- _Work to complete_:
Set out the items as a numbered list, from the first line up to and including the line containing "Looking at the". Skip any blank lines and leave the pictures out.

::::::::

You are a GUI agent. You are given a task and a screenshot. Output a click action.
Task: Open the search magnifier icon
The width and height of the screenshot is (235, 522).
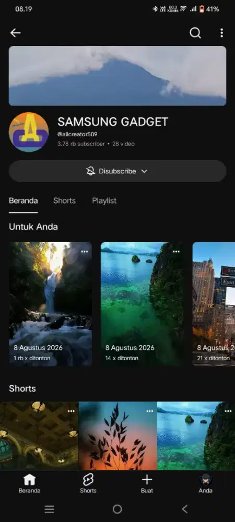pyautogui.click(x=195, y=32)
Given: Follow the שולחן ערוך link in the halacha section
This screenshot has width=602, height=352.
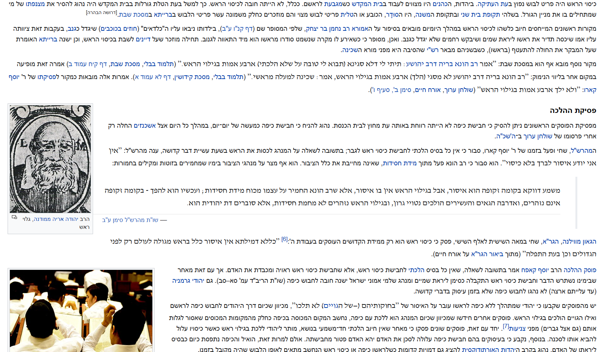Looking at the screenshot, I should point(537,136).
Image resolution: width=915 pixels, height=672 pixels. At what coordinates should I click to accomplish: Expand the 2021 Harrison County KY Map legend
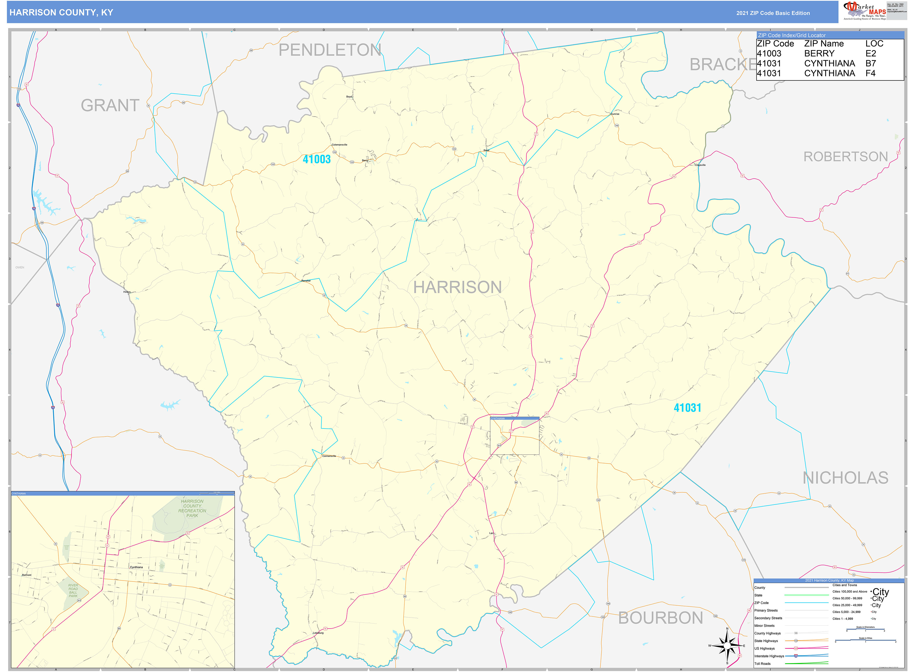[830, 580]
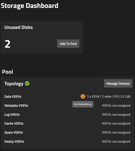This screenshot has height=151, width=135.
Task: Open Manage Devices for the pool
Action: click(x=118, y=83)
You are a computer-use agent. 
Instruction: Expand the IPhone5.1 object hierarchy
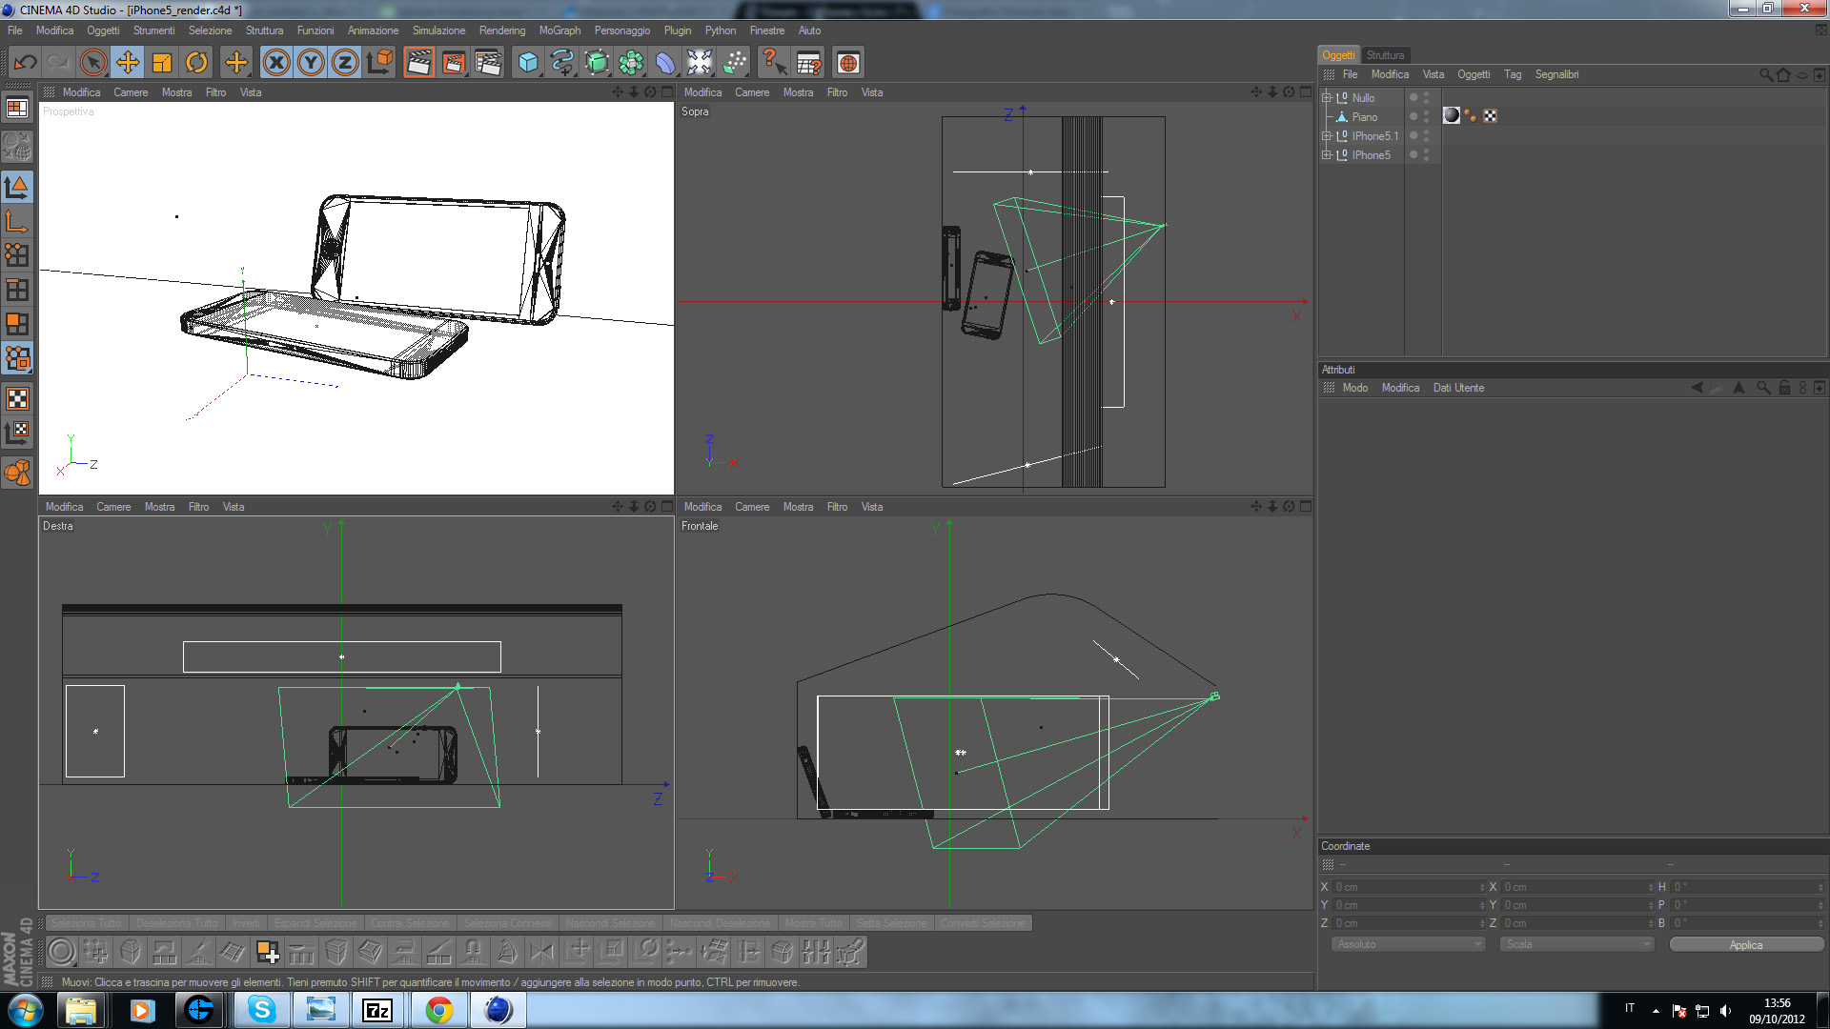pyautogui.click(x=1326, y=135)
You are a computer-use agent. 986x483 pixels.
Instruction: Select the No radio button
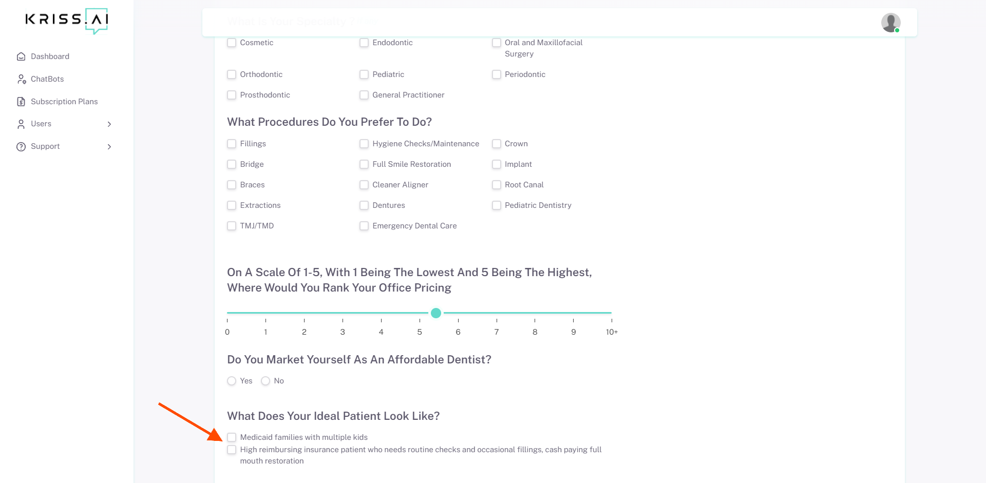(x=266, y=381)
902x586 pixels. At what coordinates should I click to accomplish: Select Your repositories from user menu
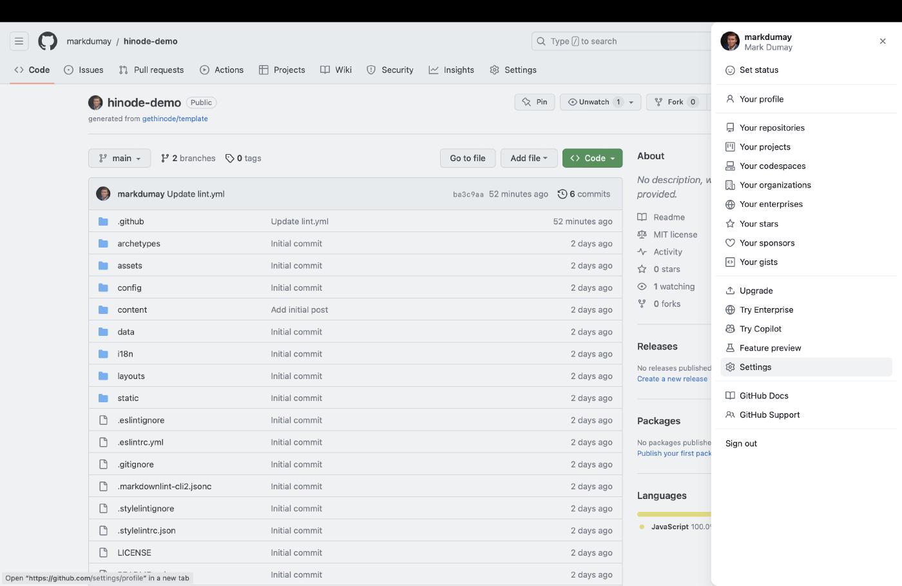point(772,128)
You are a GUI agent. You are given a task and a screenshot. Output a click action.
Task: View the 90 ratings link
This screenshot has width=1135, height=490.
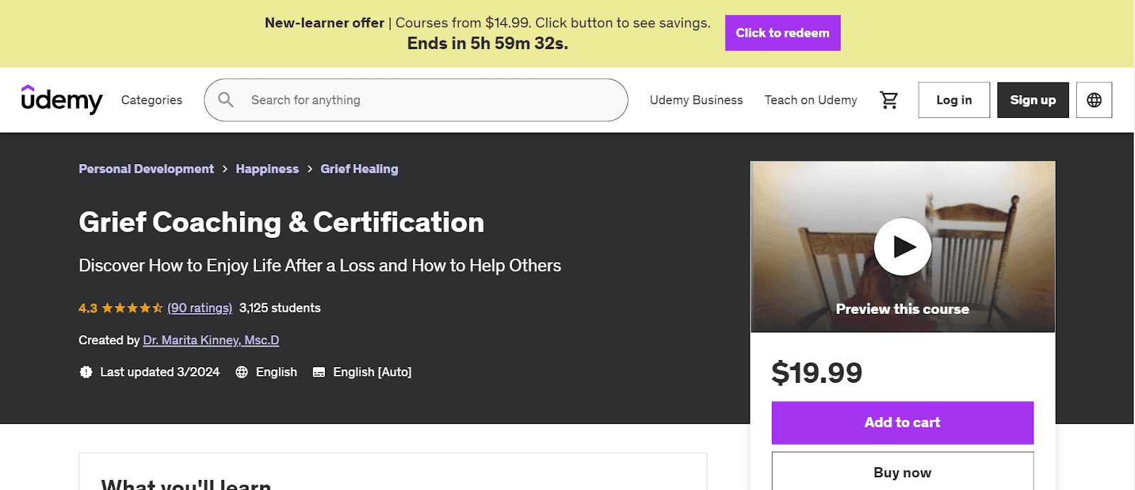[199, 308]
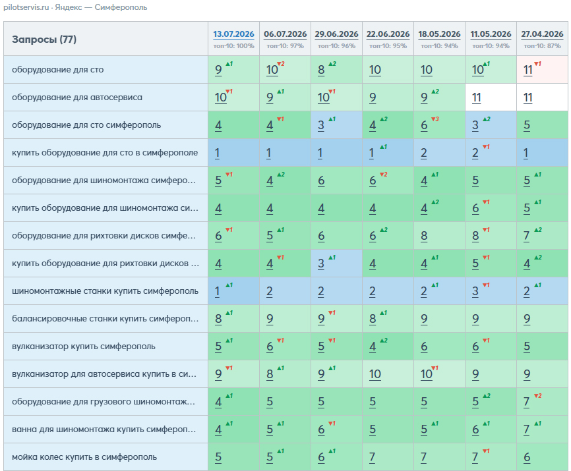The image size is (571, 471).
Task: Open position 10 for 'вулканизатор для автосервиса' on 22.06.2026
Action: (x=375, y=374)
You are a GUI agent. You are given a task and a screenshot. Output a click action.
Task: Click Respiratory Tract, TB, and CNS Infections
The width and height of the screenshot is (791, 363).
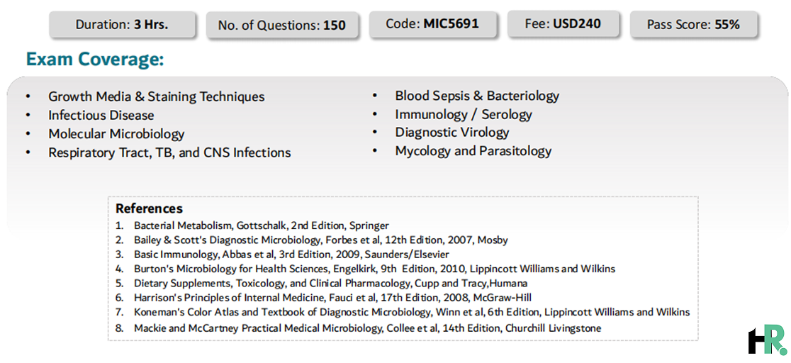(x=169, y=152)
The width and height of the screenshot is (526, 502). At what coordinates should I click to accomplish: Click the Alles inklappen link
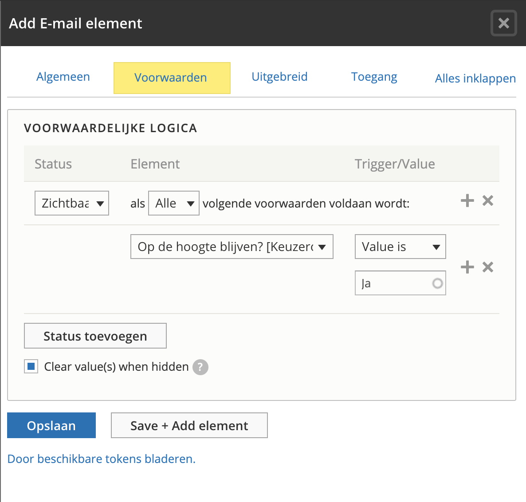[475, 78]
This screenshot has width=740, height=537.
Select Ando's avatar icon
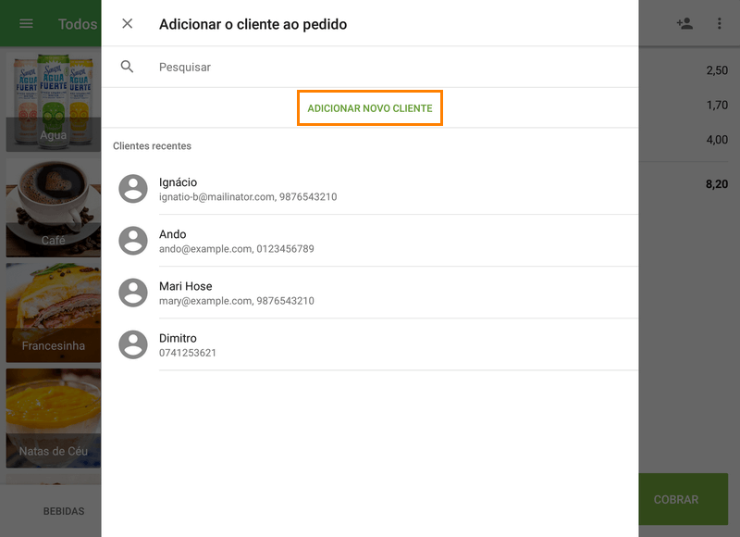(x=132, y=240)
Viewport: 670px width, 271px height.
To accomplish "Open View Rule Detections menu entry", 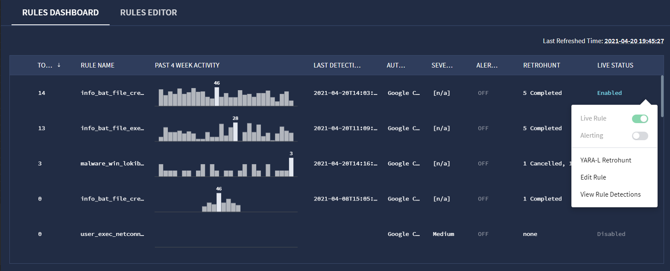I will pos(610,194).
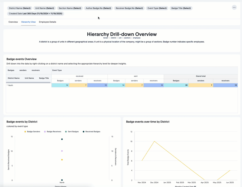This screenshot has height=187, width=242.
Task: Click the Monthly Created Date sort icon
Action: pyautogui.click(x=195, y=186)
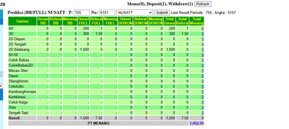Open the Total Menang link for ColokJitu
The image size is (289, 129).
tap(202, 86)
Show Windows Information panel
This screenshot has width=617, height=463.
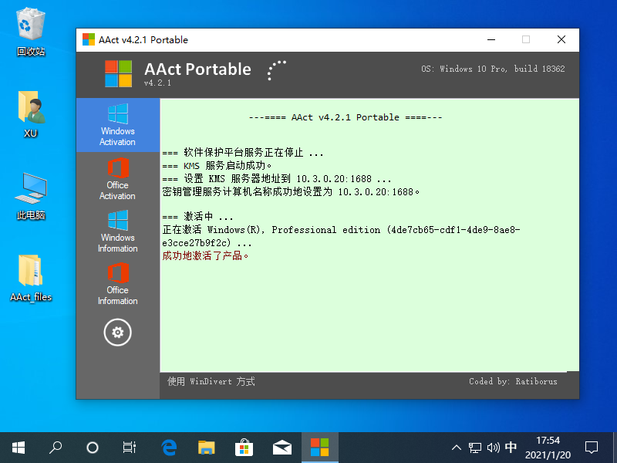118,232
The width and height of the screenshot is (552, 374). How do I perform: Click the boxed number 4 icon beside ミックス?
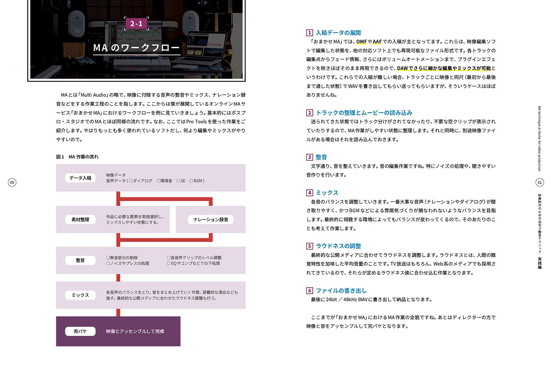coord(309,193)
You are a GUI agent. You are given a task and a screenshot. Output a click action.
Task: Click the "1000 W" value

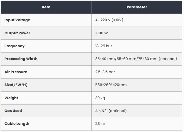[x=101, y=33]
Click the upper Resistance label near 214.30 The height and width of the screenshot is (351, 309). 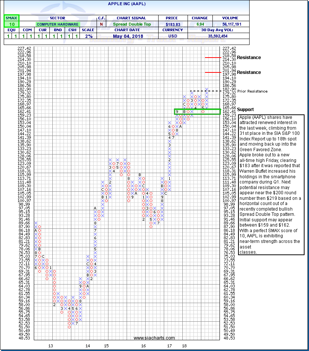tap(249, 58)
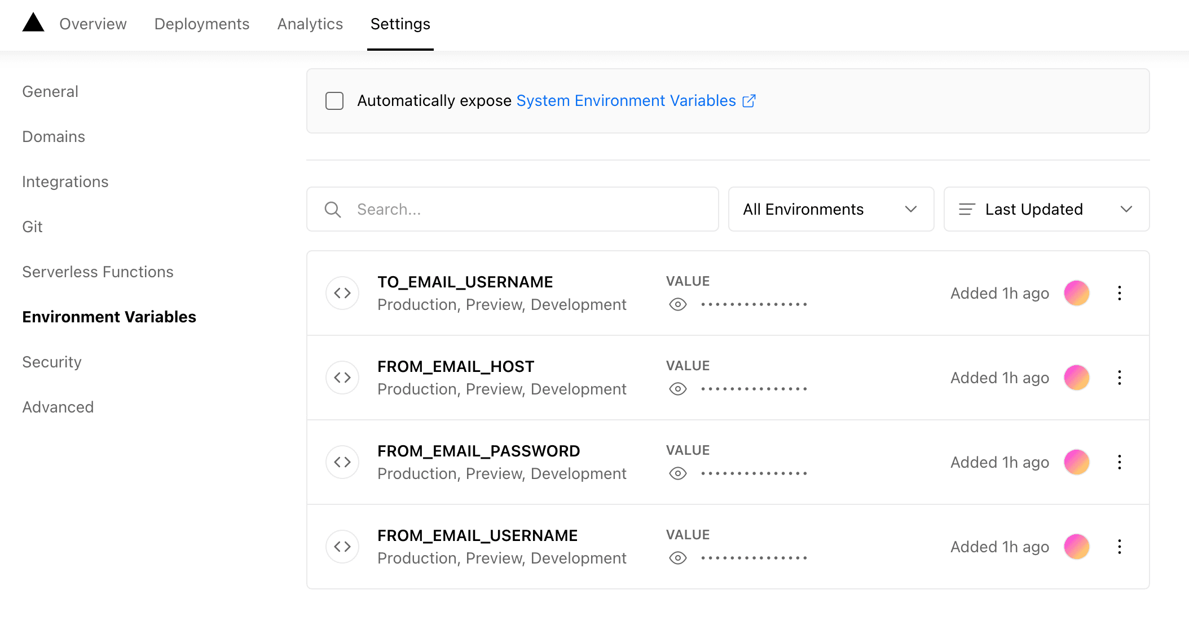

::::::::

- _Answer in full_:
1. You are a GUI agent. You are given a task and a screenshot. Output a click action.
2. Task: Open the search magnifier icon
3. The width and height of the screenshot is (235, 522).
4. pyautogui.click(x=195, y=32)
5. Given: Follow the שולחן ערוך link in the halacha section
6. This screenshot has width=602, height=352.
7. Looking at the screenshot, I should point(537,136).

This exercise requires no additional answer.